There have been extensive reviews of the effectiveness of different interventions designed to prevent and/or to treat obesity, as well as to maintain weight loss. Despite several serious problems of methodological differences making comparisons difficult, the main conclusions remain the same as that propounded by Stunkard in that the majority of patients relapse and regain the weight during the intervention, or soon after. Of considerable value would be a homogenization of the criteria used in studies of weight loss, including the use of an appropriate sample size, better randomization and a more extensive follow-up with appropriate supervision. Perhaps of more importance would be the identification of those factors such as ethnicity, sociocultural differences as well as genetic, psychological and environmental predisposition to weight fluctuations, which could provide an insight into the factors predictive of completing a weight loss program.9,10
These factors are attracting attention11 but, to-date, there are only a few such studies and the results are, frequently, contradictory. Some studies have focussed on the characteristics of patients who have achieved long-term solutions to their weight problems and, from the data, the investigators have attempted to establish methods for treatment together with profiling of individuals who would be ideally suited for weight reduction treatments.12
The proposal of the present study was to identify baseline characteristics of individuals who would most benefit from a conventional weight-loss program of decreased caloric intake combined with recommendations for physical exercise. This would help increase the possibilities of completing of the program.

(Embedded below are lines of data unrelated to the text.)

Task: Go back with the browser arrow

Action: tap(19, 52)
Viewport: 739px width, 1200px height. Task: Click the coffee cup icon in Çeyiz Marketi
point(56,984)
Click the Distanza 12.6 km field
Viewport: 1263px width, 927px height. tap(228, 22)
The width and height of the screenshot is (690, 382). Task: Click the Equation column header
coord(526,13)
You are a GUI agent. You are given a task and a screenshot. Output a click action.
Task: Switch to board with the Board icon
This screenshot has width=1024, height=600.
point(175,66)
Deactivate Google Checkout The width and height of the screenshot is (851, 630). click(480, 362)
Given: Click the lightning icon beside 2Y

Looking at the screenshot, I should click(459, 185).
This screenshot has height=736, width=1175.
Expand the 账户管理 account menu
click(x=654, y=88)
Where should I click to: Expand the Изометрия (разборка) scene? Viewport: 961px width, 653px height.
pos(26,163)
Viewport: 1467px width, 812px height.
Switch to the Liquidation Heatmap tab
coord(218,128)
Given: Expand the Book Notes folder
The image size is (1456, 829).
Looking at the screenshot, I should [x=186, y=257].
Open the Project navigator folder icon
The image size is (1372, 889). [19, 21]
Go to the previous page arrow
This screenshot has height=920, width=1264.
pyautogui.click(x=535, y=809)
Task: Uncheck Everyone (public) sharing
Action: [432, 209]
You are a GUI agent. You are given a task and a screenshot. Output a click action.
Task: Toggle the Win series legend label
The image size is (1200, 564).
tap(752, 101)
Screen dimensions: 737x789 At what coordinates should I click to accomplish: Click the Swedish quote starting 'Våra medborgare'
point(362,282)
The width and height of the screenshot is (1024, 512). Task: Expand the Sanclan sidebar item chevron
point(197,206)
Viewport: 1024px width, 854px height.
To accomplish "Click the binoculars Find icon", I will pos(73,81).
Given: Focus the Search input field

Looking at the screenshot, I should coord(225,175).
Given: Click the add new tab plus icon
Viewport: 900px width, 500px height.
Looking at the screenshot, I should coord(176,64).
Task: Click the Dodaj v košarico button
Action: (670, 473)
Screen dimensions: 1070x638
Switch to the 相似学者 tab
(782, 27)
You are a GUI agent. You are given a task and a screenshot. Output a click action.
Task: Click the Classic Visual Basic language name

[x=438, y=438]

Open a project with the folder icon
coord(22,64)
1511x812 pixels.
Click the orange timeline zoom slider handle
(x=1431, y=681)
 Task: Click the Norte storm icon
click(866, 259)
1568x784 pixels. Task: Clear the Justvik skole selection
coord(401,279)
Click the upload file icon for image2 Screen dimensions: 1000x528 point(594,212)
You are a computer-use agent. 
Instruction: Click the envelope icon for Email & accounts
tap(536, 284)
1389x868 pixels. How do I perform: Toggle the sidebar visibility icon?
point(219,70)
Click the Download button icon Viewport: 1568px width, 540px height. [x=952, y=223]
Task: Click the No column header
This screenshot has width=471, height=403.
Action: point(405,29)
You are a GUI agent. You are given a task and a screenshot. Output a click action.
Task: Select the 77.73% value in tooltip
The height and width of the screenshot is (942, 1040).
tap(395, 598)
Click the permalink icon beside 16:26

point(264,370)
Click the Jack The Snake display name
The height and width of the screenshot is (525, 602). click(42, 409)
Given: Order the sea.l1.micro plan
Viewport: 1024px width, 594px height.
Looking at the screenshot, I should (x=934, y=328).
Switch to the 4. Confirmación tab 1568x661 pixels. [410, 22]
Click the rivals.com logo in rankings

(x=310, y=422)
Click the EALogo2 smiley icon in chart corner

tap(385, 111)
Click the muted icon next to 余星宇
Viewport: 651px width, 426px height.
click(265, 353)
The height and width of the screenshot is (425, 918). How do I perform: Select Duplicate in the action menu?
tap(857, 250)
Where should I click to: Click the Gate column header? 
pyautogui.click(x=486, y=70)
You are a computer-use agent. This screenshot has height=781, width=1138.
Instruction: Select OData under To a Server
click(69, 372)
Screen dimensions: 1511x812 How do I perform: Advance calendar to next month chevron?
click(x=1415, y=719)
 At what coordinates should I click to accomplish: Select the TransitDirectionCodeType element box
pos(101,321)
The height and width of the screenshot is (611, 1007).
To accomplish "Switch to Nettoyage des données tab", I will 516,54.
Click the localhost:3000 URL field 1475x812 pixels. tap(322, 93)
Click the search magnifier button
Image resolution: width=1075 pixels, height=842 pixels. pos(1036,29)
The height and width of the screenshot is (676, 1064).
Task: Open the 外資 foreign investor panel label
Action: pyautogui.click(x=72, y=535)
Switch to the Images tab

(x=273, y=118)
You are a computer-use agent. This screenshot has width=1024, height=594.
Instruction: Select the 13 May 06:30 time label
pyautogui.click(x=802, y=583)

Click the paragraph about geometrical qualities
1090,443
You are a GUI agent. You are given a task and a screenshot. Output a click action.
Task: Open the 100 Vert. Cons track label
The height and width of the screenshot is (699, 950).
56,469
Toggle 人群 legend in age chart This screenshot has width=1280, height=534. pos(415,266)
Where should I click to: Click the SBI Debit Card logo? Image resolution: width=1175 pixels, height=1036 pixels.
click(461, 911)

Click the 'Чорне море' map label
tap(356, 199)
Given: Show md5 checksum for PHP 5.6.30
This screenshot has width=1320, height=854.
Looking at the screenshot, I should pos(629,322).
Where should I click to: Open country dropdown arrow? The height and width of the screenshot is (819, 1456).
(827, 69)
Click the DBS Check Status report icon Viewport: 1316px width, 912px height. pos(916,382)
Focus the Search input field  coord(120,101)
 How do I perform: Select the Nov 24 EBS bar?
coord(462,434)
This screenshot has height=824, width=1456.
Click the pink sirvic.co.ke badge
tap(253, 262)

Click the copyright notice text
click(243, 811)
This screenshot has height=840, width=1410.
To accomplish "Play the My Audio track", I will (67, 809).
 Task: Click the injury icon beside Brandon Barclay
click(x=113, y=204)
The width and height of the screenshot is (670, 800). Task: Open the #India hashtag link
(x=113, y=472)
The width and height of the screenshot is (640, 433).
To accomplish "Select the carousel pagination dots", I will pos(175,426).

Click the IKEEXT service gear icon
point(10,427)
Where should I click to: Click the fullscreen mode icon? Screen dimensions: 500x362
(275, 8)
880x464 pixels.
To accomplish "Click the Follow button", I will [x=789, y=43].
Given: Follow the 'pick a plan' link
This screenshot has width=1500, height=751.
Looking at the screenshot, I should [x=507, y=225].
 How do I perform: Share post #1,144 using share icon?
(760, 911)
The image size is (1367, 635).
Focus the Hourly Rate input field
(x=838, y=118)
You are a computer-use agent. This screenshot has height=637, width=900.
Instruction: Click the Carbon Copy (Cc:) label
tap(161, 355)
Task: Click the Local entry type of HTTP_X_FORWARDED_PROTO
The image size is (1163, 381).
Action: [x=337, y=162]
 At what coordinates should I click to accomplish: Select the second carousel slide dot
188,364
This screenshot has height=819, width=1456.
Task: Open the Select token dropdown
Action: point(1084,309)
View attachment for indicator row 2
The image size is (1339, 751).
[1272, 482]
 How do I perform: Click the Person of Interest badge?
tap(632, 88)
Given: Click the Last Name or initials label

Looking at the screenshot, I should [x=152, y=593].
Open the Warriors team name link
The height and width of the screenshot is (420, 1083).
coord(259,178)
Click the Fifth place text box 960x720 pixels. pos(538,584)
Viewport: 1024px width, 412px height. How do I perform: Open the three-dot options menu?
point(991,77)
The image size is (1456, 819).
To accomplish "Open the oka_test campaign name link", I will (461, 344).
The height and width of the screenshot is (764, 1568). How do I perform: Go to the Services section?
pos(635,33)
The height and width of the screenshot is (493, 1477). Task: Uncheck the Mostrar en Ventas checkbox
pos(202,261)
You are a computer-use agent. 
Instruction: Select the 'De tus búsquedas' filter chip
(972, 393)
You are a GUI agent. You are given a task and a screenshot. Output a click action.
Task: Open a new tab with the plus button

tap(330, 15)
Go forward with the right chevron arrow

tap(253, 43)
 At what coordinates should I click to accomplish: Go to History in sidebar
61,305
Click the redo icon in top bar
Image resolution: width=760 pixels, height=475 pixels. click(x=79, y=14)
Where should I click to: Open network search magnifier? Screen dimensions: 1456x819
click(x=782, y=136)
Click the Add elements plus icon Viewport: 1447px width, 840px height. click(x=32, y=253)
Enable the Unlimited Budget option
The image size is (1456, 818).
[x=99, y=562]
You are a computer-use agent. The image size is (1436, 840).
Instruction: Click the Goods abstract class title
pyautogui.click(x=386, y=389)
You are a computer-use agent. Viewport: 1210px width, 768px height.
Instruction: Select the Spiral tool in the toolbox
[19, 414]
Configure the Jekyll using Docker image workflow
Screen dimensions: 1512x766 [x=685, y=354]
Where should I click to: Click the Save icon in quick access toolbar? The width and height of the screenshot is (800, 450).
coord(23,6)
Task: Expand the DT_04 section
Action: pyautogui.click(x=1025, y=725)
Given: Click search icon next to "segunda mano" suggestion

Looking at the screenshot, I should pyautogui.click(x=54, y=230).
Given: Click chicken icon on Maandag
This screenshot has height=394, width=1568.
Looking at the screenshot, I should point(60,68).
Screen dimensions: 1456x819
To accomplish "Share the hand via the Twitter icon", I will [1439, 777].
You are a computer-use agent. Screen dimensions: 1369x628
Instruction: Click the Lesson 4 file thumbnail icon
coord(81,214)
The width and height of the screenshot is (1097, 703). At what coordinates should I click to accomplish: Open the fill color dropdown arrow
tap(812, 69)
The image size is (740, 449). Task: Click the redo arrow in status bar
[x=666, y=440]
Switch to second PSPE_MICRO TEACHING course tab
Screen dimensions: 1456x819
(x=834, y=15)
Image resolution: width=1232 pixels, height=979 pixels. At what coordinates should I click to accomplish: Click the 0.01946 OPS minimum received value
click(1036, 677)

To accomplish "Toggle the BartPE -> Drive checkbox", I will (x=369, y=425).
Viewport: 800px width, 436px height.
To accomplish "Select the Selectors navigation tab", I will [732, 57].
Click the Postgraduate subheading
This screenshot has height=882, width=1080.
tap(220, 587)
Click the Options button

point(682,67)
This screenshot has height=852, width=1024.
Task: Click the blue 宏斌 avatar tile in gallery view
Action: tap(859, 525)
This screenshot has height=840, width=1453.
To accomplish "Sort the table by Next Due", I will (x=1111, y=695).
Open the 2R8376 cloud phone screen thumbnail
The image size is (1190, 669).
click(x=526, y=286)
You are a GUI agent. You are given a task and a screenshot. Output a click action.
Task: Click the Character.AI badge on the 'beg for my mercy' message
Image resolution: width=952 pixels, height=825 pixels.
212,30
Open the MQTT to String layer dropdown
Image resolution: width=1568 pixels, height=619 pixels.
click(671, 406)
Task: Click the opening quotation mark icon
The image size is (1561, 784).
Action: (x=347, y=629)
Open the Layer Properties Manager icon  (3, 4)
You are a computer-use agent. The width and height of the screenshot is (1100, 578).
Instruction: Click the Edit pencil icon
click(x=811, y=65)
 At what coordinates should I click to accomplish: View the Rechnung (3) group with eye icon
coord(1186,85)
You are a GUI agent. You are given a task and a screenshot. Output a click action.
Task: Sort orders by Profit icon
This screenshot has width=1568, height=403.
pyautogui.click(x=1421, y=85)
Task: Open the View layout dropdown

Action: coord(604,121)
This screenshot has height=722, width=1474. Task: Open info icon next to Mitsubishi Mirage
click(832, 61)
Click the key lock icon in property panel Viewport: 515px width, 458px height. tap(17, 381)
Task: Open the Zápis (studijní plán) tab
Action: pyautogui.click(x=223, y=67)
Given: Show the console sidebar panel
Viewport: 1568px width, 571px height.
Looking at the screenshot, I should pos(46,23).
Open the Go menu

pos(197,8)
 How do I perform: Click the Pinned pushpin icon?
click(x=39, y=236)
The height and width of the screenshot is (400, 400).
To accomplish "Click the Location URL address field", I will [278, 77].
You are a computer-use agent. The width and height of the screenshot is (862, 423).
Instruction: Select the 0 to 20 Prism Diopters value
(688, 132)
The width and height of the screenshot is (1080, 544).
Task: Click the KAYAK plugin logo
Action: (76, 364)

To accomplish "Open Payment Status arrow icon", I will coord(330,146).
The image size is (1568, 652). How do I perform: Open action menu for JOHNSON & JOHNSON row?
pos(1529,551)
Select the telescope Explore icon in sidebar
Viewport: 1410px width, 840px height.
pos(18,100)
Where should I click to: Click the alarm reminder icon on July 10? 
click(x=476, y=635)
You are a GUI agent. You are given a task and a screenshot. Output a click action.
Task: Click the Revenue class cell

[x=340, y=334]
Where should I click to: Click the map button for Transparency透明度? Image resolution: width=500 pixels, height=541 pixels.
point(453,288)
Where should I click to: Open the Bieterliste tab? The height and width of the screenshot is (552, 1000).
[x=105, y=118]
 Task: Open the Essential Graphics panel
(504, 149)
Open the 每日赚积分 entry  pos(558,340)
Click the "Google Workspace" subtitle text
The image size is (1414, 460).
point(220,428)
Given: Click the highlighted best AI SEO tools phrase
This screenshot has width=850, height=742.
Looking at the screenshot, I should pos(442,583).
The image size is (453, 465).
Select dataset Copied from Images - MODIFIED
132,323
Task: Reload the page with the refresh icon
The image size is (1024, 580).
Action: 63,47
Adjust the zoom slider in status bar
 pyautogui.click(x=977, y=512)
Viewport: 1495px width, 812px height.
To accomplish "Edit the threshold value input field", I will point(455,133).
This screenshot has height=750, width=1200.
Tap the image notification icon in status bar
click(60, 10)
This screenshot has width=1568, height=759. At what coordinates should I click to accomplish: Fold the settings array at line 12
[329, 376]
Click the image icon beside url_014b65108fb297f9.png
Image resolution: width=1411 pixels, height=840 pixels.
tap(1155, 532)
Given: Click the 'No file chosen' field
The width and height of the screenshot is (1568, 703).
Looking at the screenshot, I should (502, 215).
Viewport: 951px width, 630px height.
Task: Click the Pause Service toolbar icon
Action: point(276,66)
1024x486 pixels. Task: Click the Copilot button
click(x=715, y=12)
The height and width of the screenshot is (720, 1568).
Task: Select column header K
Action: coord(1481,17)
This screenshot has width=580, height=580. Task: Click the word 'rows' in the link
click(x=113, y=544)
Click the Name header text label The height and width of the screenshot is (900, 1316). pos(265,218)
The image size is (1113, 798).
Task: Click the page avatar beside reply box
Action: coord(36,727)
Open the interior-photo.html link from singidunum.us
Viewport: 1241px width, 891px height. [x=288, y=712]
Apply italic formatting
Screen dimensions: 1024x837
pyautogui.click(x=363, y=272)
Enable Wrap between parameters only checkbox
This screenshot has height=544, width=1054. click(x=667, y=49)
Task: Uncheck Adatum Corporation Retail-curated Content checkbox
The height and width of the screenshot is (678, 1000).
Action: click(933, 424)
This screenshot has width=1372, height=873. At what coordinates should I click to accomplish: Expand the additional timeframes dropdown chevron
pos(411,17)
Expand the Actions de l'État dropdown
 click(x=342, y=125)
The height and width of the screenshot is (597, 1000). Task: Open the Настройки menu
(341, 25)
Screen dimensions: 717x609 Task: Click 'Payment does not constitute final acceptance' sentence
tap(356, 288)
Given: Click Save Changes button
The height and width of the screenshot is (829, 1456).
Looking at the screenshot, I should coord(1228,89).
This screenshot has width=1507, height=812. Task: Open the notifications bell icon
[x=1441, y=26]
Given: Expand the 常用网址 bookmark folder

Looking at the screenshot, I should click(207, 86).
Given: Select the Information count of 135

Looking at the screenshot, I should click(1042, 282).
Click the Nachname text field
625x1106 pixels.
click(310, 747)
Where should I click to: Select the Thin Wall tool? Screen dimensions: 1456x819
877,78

Similarly, those individuals may be identified for whom the strategy may have a much lower possibility for completion and/or who are likely to abandon the program prematurely. These individuals would then be offered other therapeutic strategies (drugs, physcotherapy, etc) that may offer a better probability of a successful program completion.
Materials and methods
All procedures were in accordance with good clinical practice and within the guidelines of the Helsinki Declaration for studies conducted using human subjects. The study principles were accepted by the Research Unit of the Las Palmas University Hospital of the Canary Islands. Patients' data were codified to guaranty anonymity.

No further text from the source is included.